Carnaval
Carnaval is één grote ellende. Na vier dagen zuipen, schransen en dansen ben je helemaal naar de filistijnen. Woensdag ontwaak je in een stank vanrottende eieren en dode dieren. Je wilt je bewegen, maar je gezicht zit aan het kussen geplakt door alle viezigheid van de afgelopen dagen. En als je naast je kijkt, zie je een homp vlees liggen. Vóór carnaval was dat je geliefde, maar sinds vanochtend is het gewoon een stinkend dood dier in een indianenpak. Net als jij overigens. Jij bent net zo goed stervend. Alleen net iets eerder wakker. En jij bent geen indiaan, maar nog half verkleed als corpulente prostituee, want je hebt alleen je visnet nog aan. De rest van je pak heb je in de hoek gedumpt.

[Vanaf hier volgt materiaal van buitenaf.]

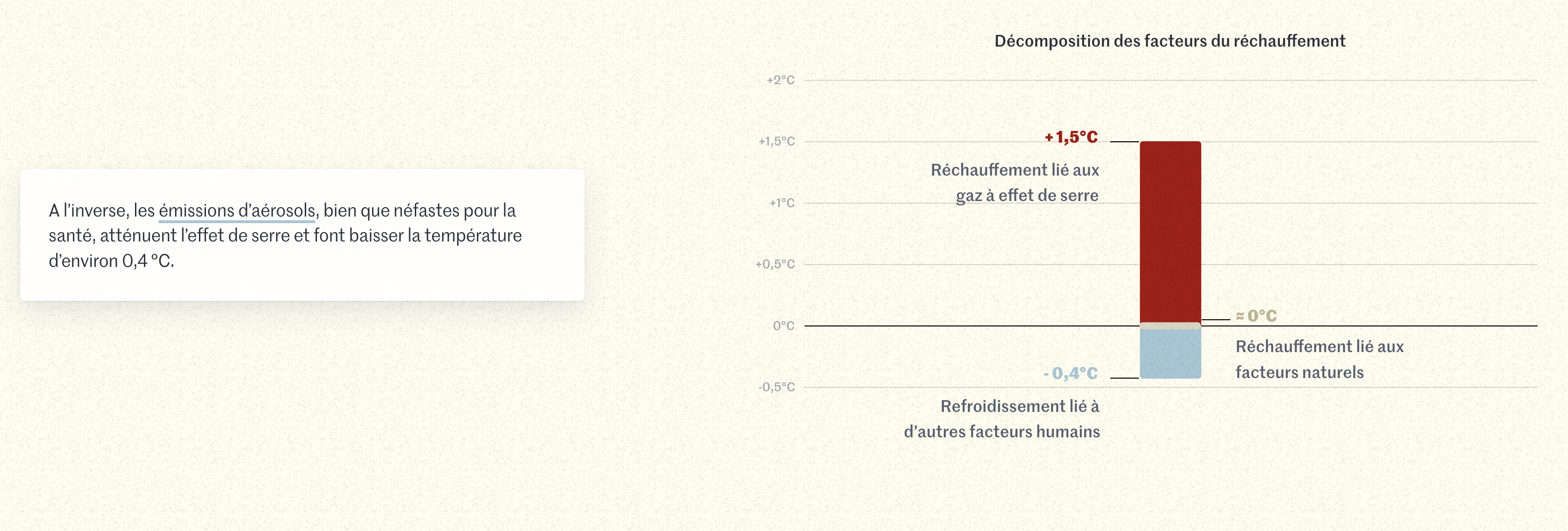Click the '+1°C' axis tick label
This screenshot has height=531, width=1568.
pyautogui.click(x=782, y=203)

En dan schiet het door je heen! Waar ging die waanzin van de afgelopen dagen over? Flarden momenten van afgelopen dagen flitsen door je heen. De schaamte giert door je lijf als vuur wat om zich heen slaat. Je hebt in de struiken gelegen met een friet super uitgesmeerd over je ridderpak? En je bent in het ziekenhuis belandt, omdat je door kapotte bierglazen buikschuivers gemaakt hebt. Doet lachen daarom pijn? Naakt de pizzabezorger het dorp uitgejaagd? Wat!? Oei. Ook nog de vrouw van de carnavalsvoorzitter aangerand op de dansvloer. Of was dat met wederzijds goedvinden?
Oh nee he, denk je. Hoe kun je je ooit nog in het dorp vertonen na dit wangedrag?

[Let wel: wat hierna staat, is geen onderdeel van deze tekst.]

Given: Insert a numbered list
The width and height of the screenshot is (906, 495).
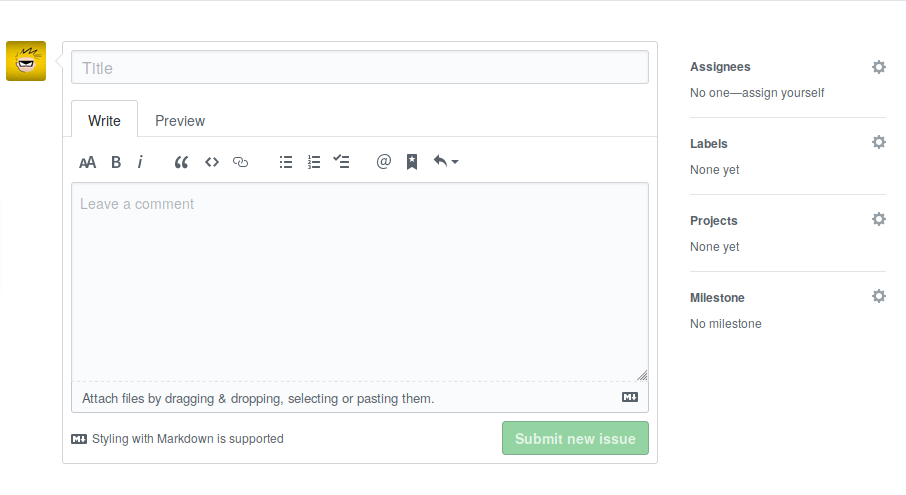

Maar dan, na een sterke bak koffie en een frikandel speciaal achter je kiezen, besef je het. Een dikke grijns verschijnt op je gezicht. Het was gewoon carnaval. Dan hoort dit te gebeuren. Anders ben je maar raar. En je kunt met carnaval alleen maar raar zijn als je normaal bent. Carnaval is een vakantie in iemand anders. Alleen dan ben je los. Alleen dan ben je jezelf. Wat is carnaval toch een fantastisch feest.